O directório mundial: será que a China e os EUA se conseguirão entender? Até que ponto conflitos regionais na Ásia, envolvendo provavelmente a Índia e o Paquistão, não poderão alastrar-se e escalar de intensidade? O declínio norte-americano parece ser inevitável. Trump não foi a causa, mas a consequência da decadência dos EUA. Se a paz for mantida, a história continuará, apesar de tudo…Em caso de guerra não saberemos que mundo sobrará depois das armas se calarem.

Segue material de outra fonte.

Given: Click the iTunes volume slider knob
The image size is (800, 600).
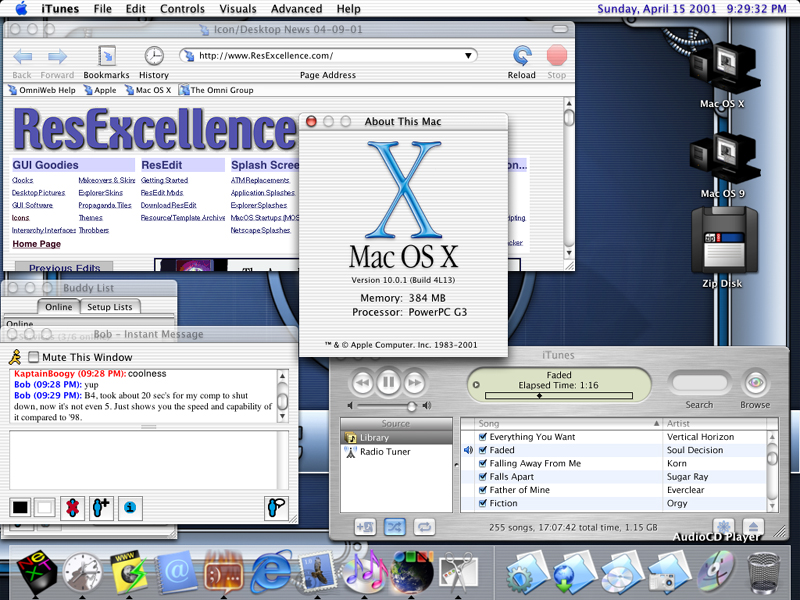Looking at the screenshot, I should click(x=411, y=406).
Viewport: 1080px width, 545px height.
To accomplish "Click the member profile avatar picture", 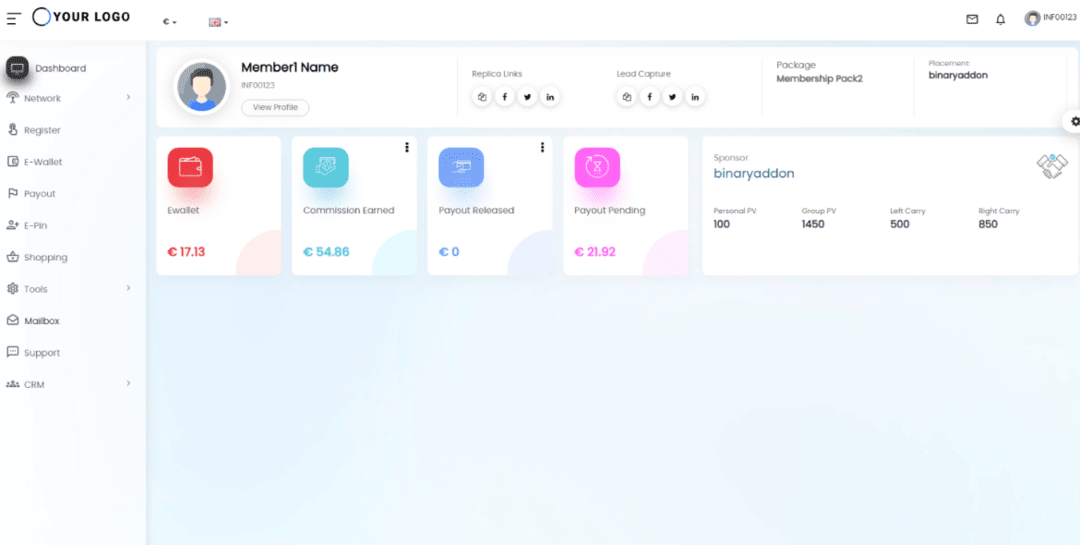I will pos(202,87).
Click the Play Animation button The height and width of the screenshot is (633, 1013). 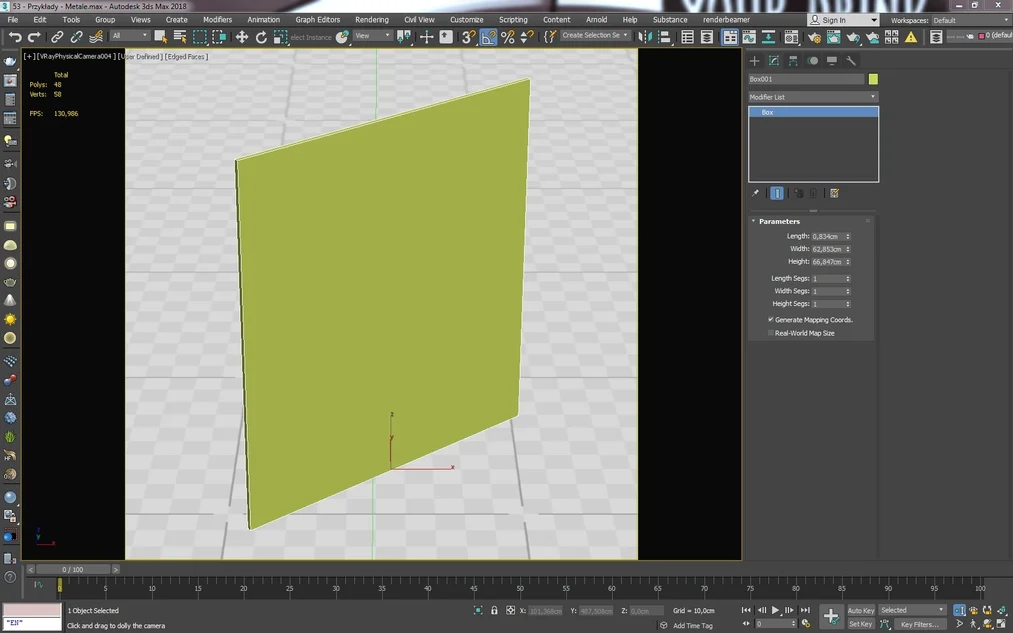point(775,610)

Certezas. A crise global do ambiente e do clima será, com 95% de probabilidades, muito mais grave do que já é hoje. Mesmo na hipótese remota de os países se entenderem, isso ocorrerá já fora do período em que tal entendimento poderia ter sido mais útil, (uma mudança global coordenada após 1980 teria mudado para melhor a história do futuro). A COP 26 voltou a provar que os objectivos do Acordo de Paris são uma fantasia. Em 2060 habitaremos num planeta com perto de mais 3ºC de temperatura média em relação ao período pré-industrial. Isso significará que viveremos em estado de emergência permanente (incêndios, secas, inundações, ondas de calor, perdas enormes na produção agrícola, stresse e escassez hídrica, grandes desastres humanitários…).

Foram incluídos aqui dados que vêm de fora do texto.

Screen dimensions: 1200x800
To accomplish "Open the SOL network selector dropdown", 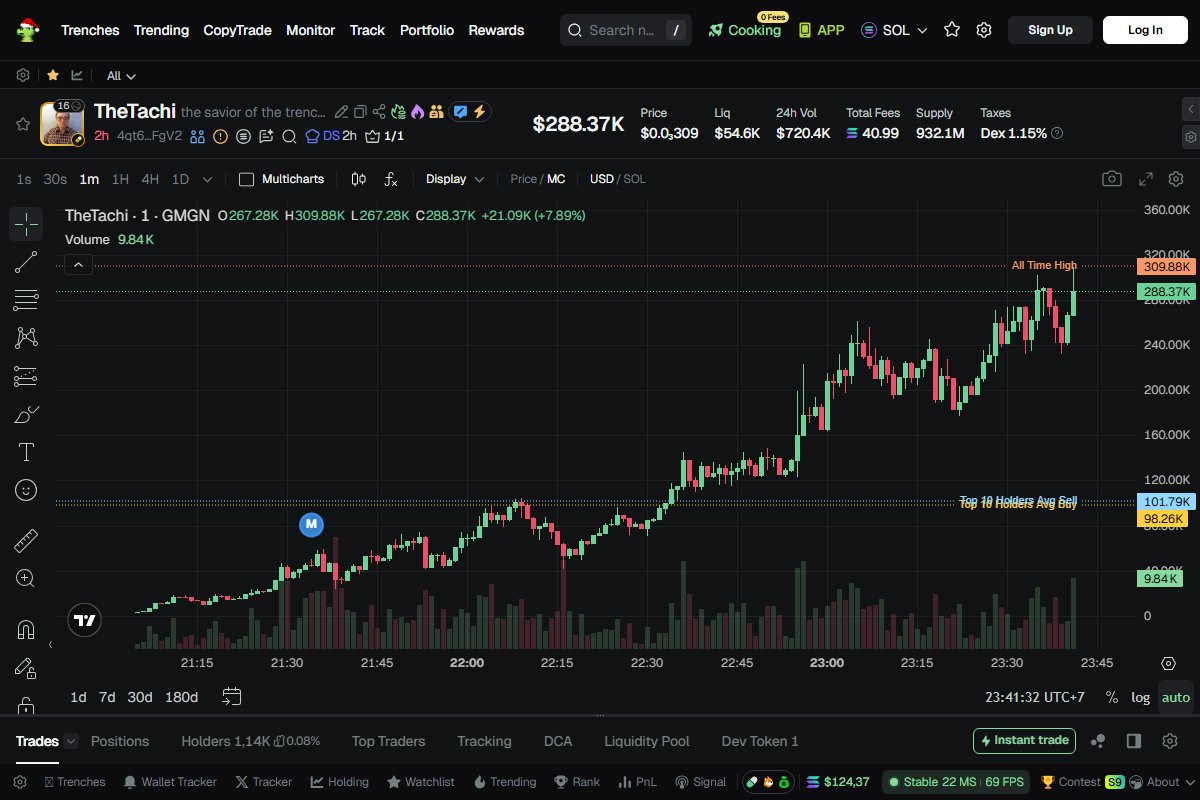I will (x=893, y=30).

A chave política do futuro chama-se adaptação: os governos municipais, à medida que os Estados vão perdendo nervo e músculo, vão ter uma importância decisiva no futuro. Acredito que a crise ambiental e climática vai inviabilizar muitos Estados. Mesmo na Europa, depois da eventual desagregação da UE, vários países se poderão fragmentar. A crise ambiental (que também será sanitária, como aprendemos com a pandemia de Covid 19) irá inviabilizar a globalização como a conhecemos. O mundo será muito mais insular e regional. Com alguma sorte teremos cooperação regional nas áreas da energia, alimentação e protecção civil (para responder à catástrofe climática), mas nem isso é seguro.

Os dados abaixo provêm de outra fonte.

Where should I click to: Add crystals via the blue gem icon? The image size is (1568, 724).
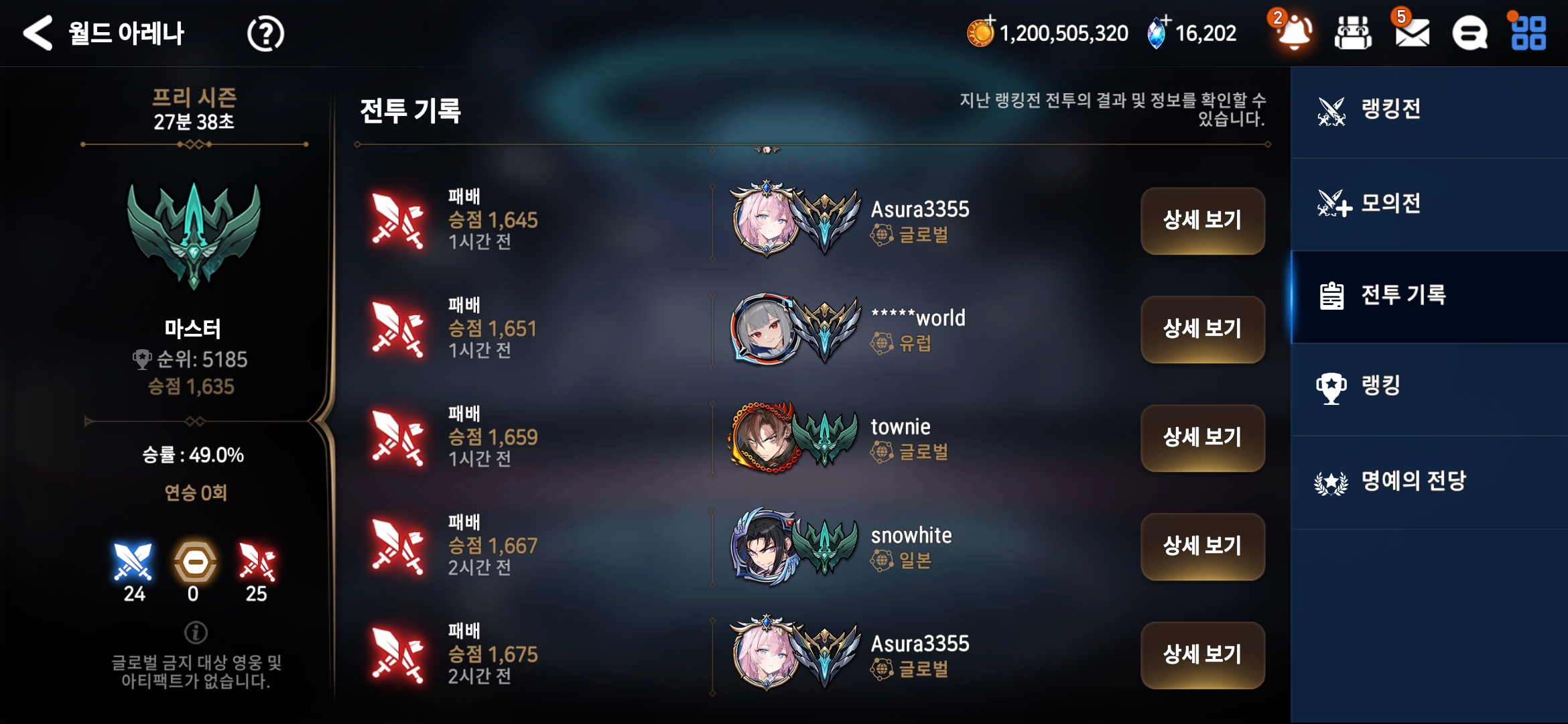point(1158,32)
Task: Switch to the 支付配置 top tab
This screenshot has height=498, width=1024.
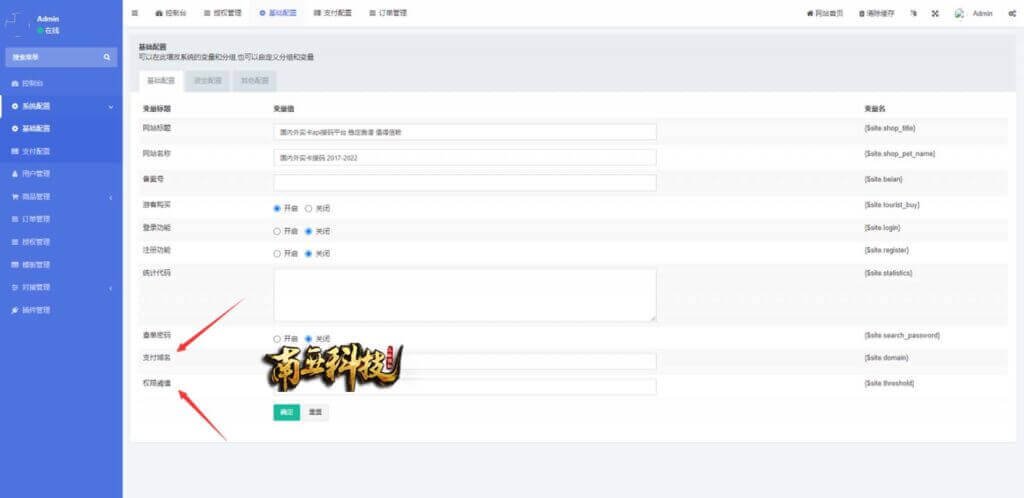Action: pyautogui.click(x=332, y=13)
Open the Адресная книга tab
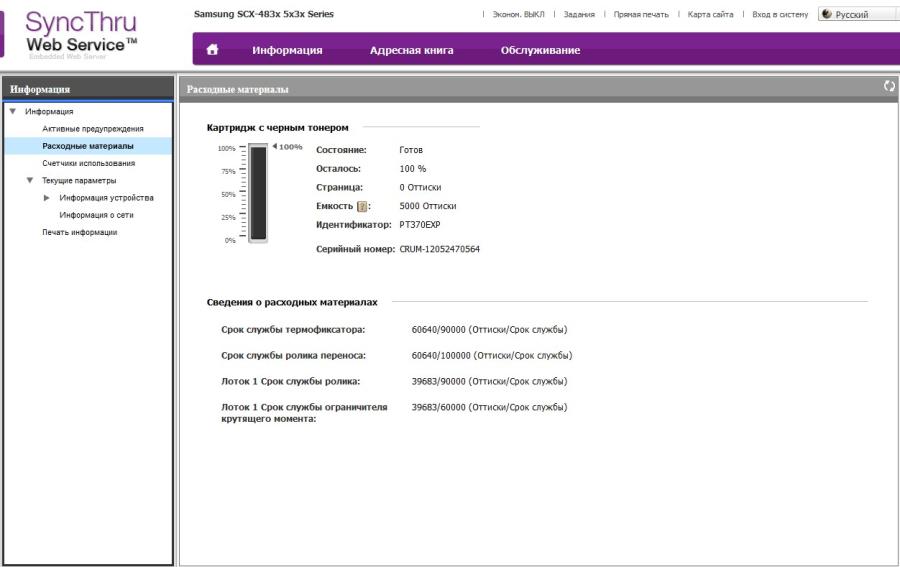Viewport: 900px width, 567px height. tap(411, 50)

Como não controlamos, a partir de Portugal, as chaves do futuro, é prudente estarmos preparados para o pior cenário. A crise ambiental e climática já não pode ser parada. Por isso, temos de nos adaptar para sobreviver com a dignidade máxima possível nas novas condições. O essencial será a preparação da sociedade para essa adaptação: a) as cidades devem equipar-se para eventos meteorológicos extremos (no isolamento térmico das infra-estruturas, no aumento do efeito de albedo dos telhados do edificado, no robustecimento dos sistemas de abastecimento e escoamento de águas, na regularização das bacias hidrográficas; b) os recursos hídricos devem ser protegidos e bem geridos; c) os portos e as zonas ribeirinhas devem ser defendidos, pelo menos onde tal seja possível, contra a subida do nível médio do mar (a ideia de um novo aeroporto no Montijo é um sinal de indigência intelectual); d) as actividades marítimas tanto no sector das pescas, como na energia e nas biotecnologias, devem contribuir para o esforço de adaptação; e) a agricultura deve ser protegida e estudada a sua melhor resposta à emergência climática; f) a política de reordenamento florestal deve ser decisiva para combater os incêndios florestais; g) as áreas naturais protegidas e os solos agrícolas (que importa defender da pulsão mineira…) são um capital ecológico e um factor de identidade cultural imprescindível para o equilíbrio ambiental e a saúde mental da população; h) a digitalização da economia deverá prosseguir, apostando na formação da população, na sua literacia digital, na qualificação da mão-de-obra activa, na valorização da terceira idade; i) As Forças Armadas deverão ser reformadas numa perspectiva de uso múltiplo, incluindo um serviço obrigatório que capacite os cidadãos para responder ao aumento de situações de emergência.
Se os cenários globais forem mais favoráveis, nada do que tiver sido feito no espírito da preparação para o pior cenário terá sido em vão. Bem pelo contrário. O futuro só será merecido se não acreditarmos nos vendedores de ilusões.
Viriato Soromenho-Marques
Publicado no Jornal de Letras, edição de 1 de Dezembro 2021, página 27.